The restaurant has been in that spot for almost 5 years, but it began in the city of Auburn in 2007. 

Hage said that he had always worked in restaurants, before starting his own. 

“It’s always been a dream of mine to own my own place.”

A building opened up and the owner asked Hage if he was interested in taking over the lease, so he just jumped right in. 

Originally, the goal for Zazu was a fine dining experience, he said, but after realizing that this meant they were missing most of the lunch crowd, the atmosphere was changed. 

“We changed a little bit and that’s when adopted the gastropub moniker,” he said. “Took the tablecloths off, we changed the menu a little bit to do a little more comfort type foods but still doing the same type of preparation.
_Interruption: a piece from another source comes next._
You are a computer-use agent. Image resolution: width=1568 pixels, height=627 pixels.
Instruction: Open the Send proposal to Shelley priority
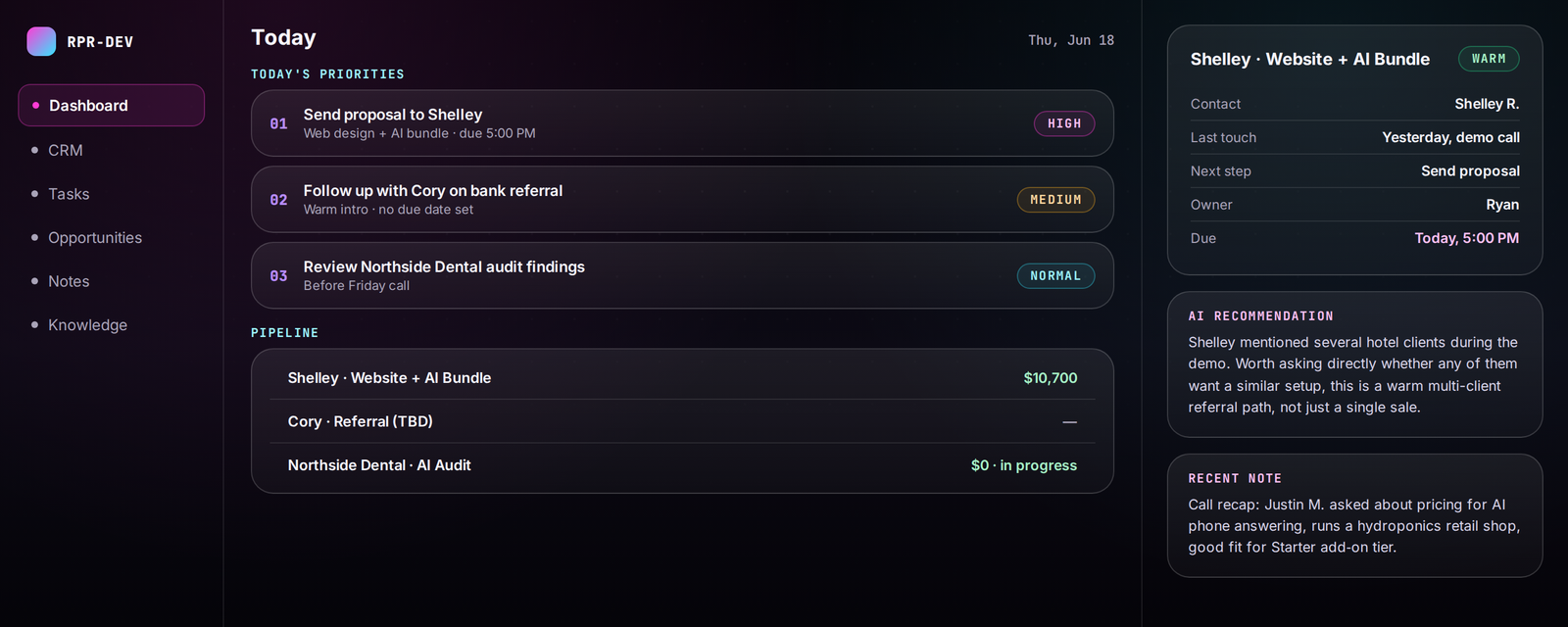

So we kind of rebranded a little more toward the younger crowd.”

There were a number of factors that prompted Hage to move his restaurant from Auburn to Opelika, one being that rent kept increasing in the college town. 

“As soon as we walked in [to the new building] we knew that it could be something really special that the area doesn’t really have,” he said. 

Some of the Auburn crowd made the drive to Opelika, but Zazu Gastropub also gained the Opelika natives in the move. 

2020-08-25 ZAZU

“I think a lot of the people from Opelika had never really experienced us before,” Hage said. 

Business has been better in Opelika, too. 

“There’s not that reliance on the university,” he said. “When the kids are gone, business is nothing.”

Five years later and Hage has decided to open a pizza place in Opelika as well. 

There are his other goals too, some more closely related to Zazu Gastropub, such as perhaps buying one of the buildings, he said. Maybe one day he’ll purchase a butcher shop, which can be used to prepare meats for Zazu or the new pizza spot, Hage said. 

“[It’s rewarding] doing it myself in a land of corporate restaurants,” he said. “Being able to survive and thrive as an independent owner, just seeing people’s faces when they eat a meal or first come into the building and look around and they’re like, ‘Wow, this is beautiful.’ Just making people happy. That’s what gets me up every morning to go to work.”